Виталий Сергеевич не услышал, продолжал чиркать карандашом и негромко пел:
Услышь меня, хорошая,
Услышь меня, красивая,
Заря моя вечерняя,
Любовь неугасимая…
Юливанна засмеялась и сказала:
— Слышу, слышу! И уже иду готовить ужин…
Но тут она увидела рисунок и стала, как Юрка, то подходить ближе, то отступать и, наконец, сказала:
— Ой, это просто прелесть! Так мило, что и не знаю… — Глаза у нее сейчас смеялись так же радостно, как на рисунке. — А как это называется?

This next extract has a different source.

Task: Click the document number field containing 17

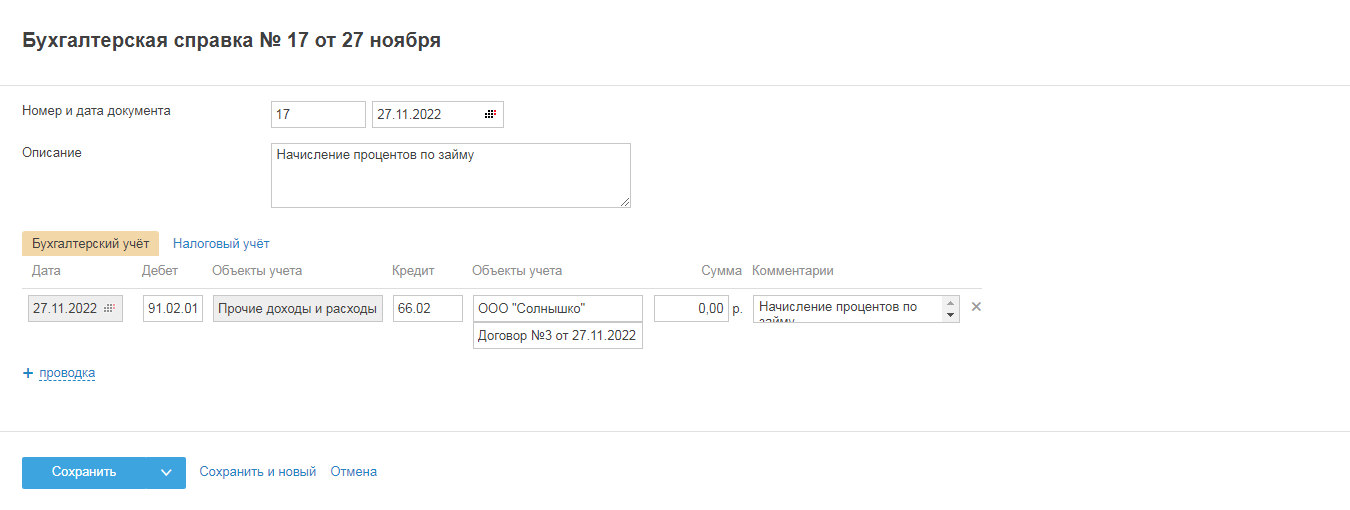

Виталий Сергеевич, улыбаясь, протянул ей рисунок.
— Счастье!
— Да, счастье… — Юливанна взяла рисунок, посмотрела на бугор. — Я повешу его под тентом, чтобы видеть каждую минуту… — Голос ее вдруг надломился и как-то странно зазвенел. — И помнить, какое оно короткое. Куцее.

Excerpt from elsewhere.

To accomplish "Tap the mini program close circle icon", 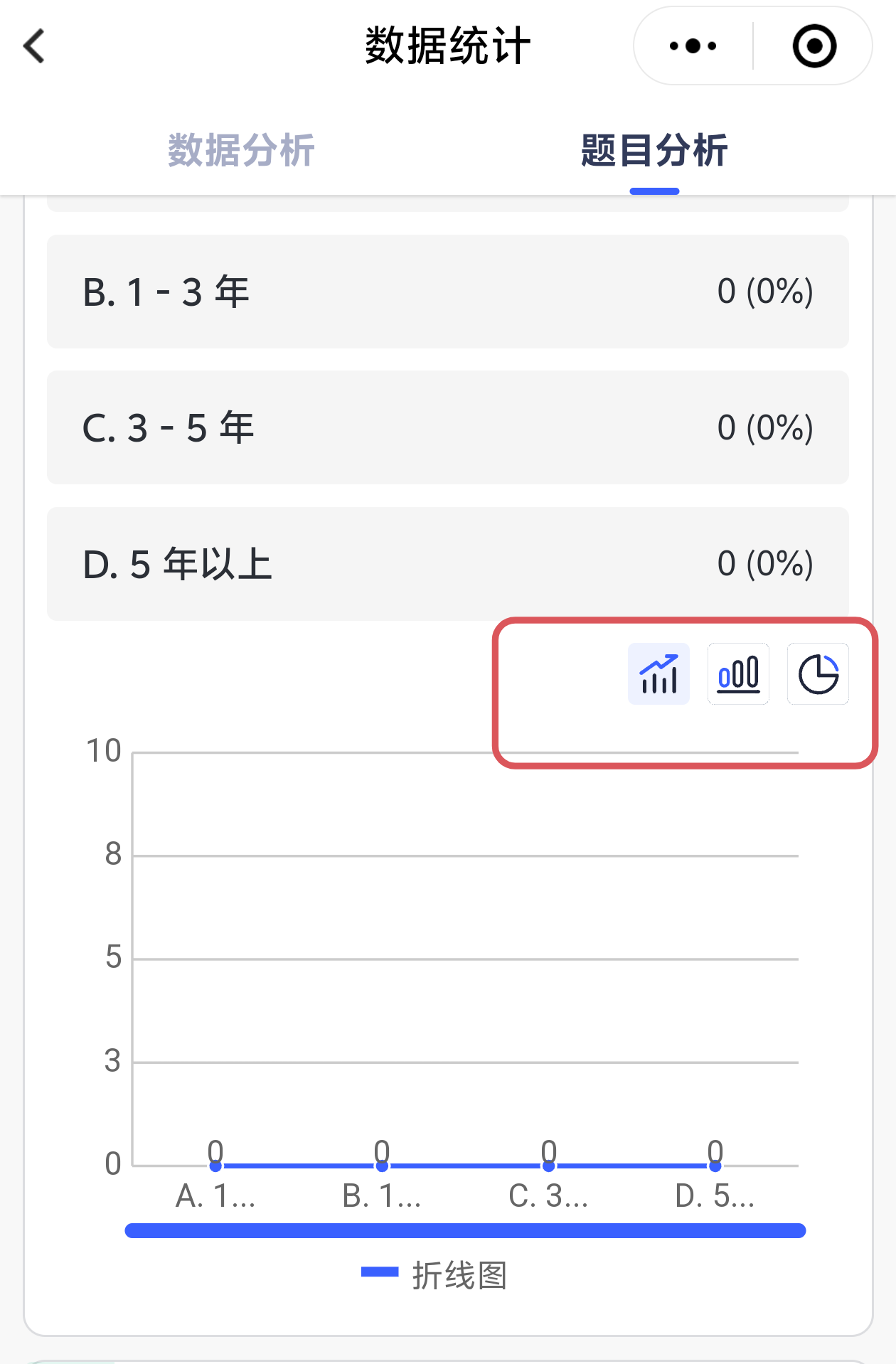I will point(814,46).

— Юля! — с упреком сказал Виталий Сергеевич.
— Ты хочешь только одного: чтобы я об этом не говорила. Хорошо, не буду… Бедный мой страус! Ты все еще надеешься, что все само собой уладится, образуется. Ничто не делается само собой…
Почему-то у обоих испортилось настроение, и они молча пошли домой, но потом Юливанна развеселилась снова, картинку прикрепили к картонке и повесили под тентом. Юливанна начала готовить ужин, а Виталий Сергеевич, не дожидаясь ужина, достал бутылку с коньяком и выпил, потом еще и еще. Юливанна не сердилась и не кричала, только озабоченно на него посматривала. Виталий Сергеевич совсем не упился и не стал ругаться, а становился все молчаливее и задумчивее. Они собрались ужинать, и Юрка ушел домой. Юрка несколько дней ломал голову и никак не мог придумать, что бы такое сделать, чтобы им было хорошо и они обрадовались. А потом вспомнил, как однажды Юливанна, смеясь, пожаловалась:
— Что ото такое — живем у самого моря, а рыбу едим только из консервной банки!
— «Жил старик со своею старухой у самого синего моря…» — сказал Виталий Сергеевич.
— Ну уж, пожалуйста! Я совсем не старуха, и ты не старик. И мне не нужна золотая рыбка. Обыкновенная. Хоть такусенькая. Чтобы можно было зажарить и съесть.